Disruption of Operant Oral Self‐Administration of Ethanol, Sucrose, and Saccharin by the AMP/Kainate Antagonist, NBQX, but Not the AMPA Antagonist, GYKI 52466

Abstract

Background: AMPAergic transmission has been suggested to be important in mediating the rewarding effects of drugs.

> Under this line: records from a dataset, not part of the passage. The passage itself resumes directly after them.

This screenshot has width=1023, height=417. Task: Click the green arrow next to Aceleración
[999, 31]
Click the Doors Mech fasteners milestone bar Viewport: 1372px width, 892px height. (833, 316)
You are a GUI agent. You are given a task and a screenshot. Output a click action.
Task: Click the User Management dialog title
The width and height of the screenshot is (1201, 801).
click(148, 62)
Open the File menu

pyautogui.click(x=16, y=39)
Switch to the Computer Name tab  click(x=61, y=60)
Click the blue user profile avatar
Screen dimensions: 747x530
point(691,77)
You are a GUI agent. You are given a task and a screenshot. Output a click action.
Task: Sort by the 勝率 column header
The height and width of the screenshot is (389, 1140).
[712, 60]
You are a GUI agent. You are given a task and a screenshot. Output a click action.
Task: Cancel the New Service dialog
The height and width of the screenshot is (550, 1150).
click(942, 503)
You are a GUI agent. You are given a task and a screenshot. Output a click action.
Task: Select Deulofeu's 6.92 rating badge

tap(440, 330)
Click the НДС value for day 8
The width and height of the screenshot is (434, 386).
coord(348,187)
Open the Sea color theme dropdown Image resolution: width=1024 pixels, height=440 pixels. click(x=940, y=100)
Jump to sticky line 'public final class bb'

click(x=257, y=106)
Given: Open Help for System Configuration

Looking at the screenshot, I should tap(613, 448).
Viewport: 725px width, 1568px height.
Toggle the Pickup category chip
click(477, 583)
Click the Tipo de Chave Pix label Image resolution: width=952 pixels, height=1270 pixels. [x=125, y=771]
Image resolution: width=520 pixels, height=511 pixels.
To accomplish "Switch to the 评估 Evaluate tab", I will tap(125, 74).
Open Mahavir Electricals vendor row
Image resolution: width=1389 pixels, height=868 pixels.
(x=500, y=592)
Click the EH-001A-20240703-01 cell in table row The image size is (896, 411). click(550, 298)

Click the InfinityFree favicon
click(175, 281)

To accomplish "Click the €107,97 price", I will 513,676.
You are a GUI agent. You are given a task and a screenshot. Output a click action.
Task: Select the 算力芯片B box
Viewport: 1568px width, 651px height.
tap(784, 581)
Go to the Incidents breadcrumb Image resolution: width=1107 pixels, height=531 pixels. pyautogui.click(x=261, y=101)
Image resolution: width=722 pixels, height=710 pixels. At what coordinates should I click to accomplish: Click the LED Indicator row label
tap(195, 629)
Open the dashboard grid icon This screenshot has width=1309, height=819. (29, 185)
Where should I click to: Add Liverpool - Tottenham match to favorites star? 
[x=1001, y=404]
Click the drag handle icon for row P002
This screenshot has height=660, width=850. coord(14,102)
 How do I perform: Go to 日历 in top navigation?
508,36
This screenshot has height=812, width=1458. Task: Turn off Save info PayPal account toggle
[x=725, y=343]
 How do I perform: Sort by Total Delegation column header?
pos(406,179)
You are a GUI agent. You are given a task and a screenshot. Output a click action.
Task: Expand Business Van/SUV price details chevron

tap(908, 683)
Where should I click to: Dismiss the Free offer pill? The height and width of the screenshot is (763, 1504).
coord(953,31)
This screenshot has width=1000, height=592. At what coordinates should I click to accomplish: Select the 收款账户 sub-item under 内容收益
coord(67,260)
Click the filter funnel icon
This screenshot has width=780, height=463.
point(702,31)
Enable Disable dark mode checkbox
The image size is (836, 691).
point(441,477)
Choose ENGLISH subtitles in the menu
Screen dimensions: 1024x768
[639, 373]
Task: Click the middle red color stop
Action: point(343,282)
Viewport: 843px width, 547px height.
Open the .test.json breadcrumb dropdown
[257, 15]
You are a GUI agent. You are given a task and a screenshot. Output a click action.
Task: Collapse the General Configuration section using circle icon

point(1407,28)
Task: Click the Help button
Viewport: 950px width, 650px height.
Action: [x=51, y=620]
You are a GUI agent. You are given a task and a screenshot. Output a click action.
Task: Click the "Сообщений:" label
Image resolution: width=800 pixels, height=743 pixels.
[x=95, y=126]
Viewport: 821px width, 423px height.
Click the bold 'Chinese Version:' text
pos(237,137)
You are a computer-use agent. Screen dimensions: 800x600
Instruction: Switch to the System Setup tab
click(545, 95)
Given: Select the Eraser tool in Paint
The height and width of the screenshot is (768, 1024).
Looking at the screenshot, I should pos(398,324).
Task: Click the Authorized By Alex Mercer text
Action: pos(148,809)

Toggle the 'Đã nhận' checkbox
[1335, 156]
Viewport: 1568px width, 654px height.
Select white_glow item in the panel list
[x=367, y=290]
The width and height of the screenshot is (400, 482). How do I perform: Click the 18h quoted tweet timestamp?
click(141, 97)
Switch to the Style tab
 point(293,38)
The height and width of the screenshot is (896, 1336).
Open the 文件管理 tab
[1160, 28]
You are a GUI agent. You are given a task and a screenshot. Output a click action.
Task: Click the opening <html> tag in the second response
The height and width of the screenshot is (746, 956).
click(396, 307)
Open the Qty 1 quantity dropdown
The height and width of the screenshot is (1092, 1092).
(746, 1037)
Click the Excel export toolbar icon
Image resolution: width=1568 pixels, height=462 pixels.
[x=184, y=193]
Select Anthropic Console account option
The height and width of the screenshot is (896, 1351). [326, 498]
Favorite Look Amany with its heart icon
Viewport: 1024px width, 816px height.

We therefore examined the role of non‐NMDA glutamate‐receptors in mediating the reinforcing properties of ethanol in an oral self‐administration paradigm.Methods: The competitive antagonist NBQX (2,3‐dihydroxy‐6‐nitro‐7‐sulfamoylbenzo(f)quinoxaline) and the non‐competitive antagonist, GYKI 52466 (1‐(4‐aminophenyl)‐4‐methyl‐7,8‐methylene‐dioxy‐5H‐2,3‐benzodiazepine), were administered to animals previously trained to self‐administer ethanol, sucrose, or saccharin, on a progressive ratio schedule.Results: GYKI 52466 (5 & 10 mg/kg) had no effect on operant responding for ethanol, but increased spontaneous locomotor activity, whereas the highest doses of NBQX (3 & 6 mg/kg) significantly decreased operant responding and correspondingly decreased the breaking point in responding for ethanol on a progressive ratio schedule. NBQX (but not GYKI 52466) also significantly decreased operant responding for a food reinforcer (sucrose) as well as for a sweet tasting reinforcer (saccharin). Doses of NBQX that disrupted operant performance caused a significant reduction in locomotor activity, indicating that NBQX decreased ethanol self‐administration only at doses which disrupt motor activity.Conclusions: These results suggest non‐NMDA glutamate‐receptors may not have a specific role in the maintenance of responding for an ethanol reinforcer, but may generally disrupt operant performance. Because, unlike GYKI 52466, NBQX possesses an action at central kainate receptors, these results suggest that kainate, but not AMPA (α‐amino 3‐hydroxy‐5‐methyl‐4‐isoxazole propionate) receptors may be important in mediating the reinforcing effects of ethanol.